Need antenna feed advice Yaesu FT-1000
"Tom Horne" wrote
Thanks to the generosity of a fellow radio club member I now have the
use of a Yaesu FT-1000 (no Suffix). Since it has a built in antenna
tuner, that I'm hoping to use, I need to ask what the best way is to
couple the window line that feeds my folded dipole antenna into a
short; say twenty feet; coaxial feeder from the radio. I used an Icom
AH4 antenna coupler with my FT-857D on this antenna with very good
results. I would guess that I need a balun but which type is a
mystery to me.
So is a balun a good solution to this challenge or should I resort to
the two pieces of coax in parallel that I have read of elsewhere?
When you use the two parallel coax leads do you ground and/or bond the
two shields at the transceiver end? Further since the FT-1000 does
not have obvious balanced feed line terminals would I connect a
balanced feed line to the ground terminal and the the center pin of
the SO239 connector by using say a banana plug.
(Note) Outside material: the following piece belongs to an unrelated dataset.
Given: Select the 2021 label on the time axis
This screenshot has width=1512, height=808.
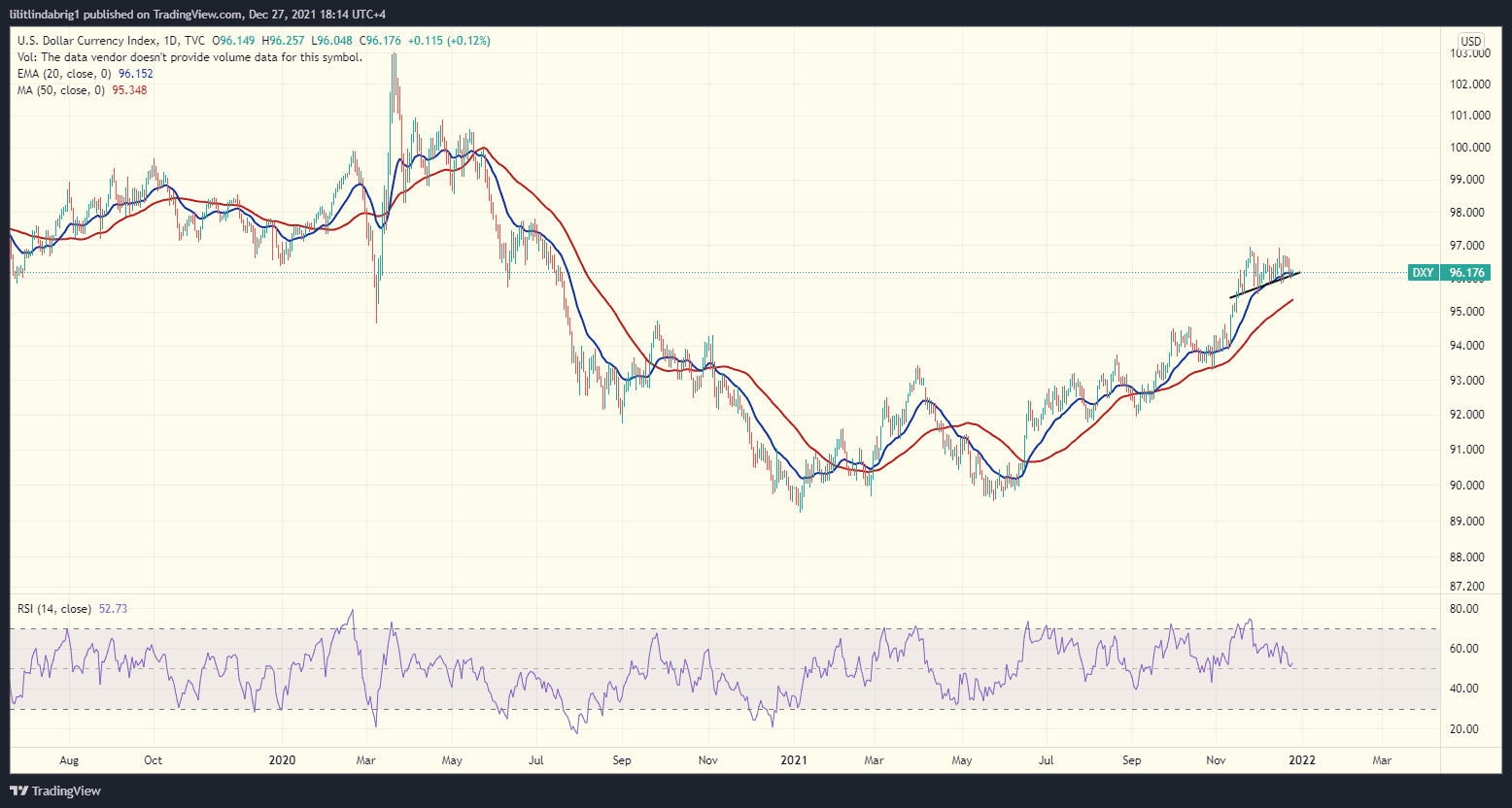Looking at the screenshot, I should (x=794, y=760).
Tom, I looked up the AH-4. It appears it is to be used only with a
random-length single wire antenna. You cannot feed a ladderline transmission
line to it. So as you already may know, that's out. And you cannot connect
the referenced two pieces of coax directly to the FT-1000. What you must do
is use a transmatch (erroneously called an "antenna tuner") such as any of
the various MFJ "tuners," or those from Palstar, etc., between your
ladderline and your FT-1000. The transmatch you use must accommodate a
balanced line. It can have coax inputs, too, but it must have balanced line
terminals as an available option. The ladderline is fed through your wall
(more on that later) to the transmatch; a length of coax connects the
transmatch to the FT-1000. I run 100 watts and use RG-8X from my transmatch
to my FT-950.
The other way is to use a balun outside your shack. (I think DX Engineering
sells some of these. You would normally find a 4:1 balun, in a weatherproof
container, for this purpose.) The ladderline connects to the balun, and from
the balun you run a SHORT LENGTH of RG-8 type coax (any RG-8 size coax will
do -- but definitely not anything smaller) through the wall to your
transmatch. The swr's can be very high on various bands at the balun, so you
have to use one rated for many thousands of volts to be sure it can handle
the heat. And because the swr's can be high, you want the coax lead through
the wall to be as short as possible -- maybe five feet or less, or try to
keep it under ten to reduce losses as much as possible. By the way, I tried
this method 20 years ago using a Radio Works 4 KV "current" balun to work
with my then MFJ-948 transmatch. Running just 100 watts, that balun heated
up so badly that it was destroyed. So I do not recommend this method.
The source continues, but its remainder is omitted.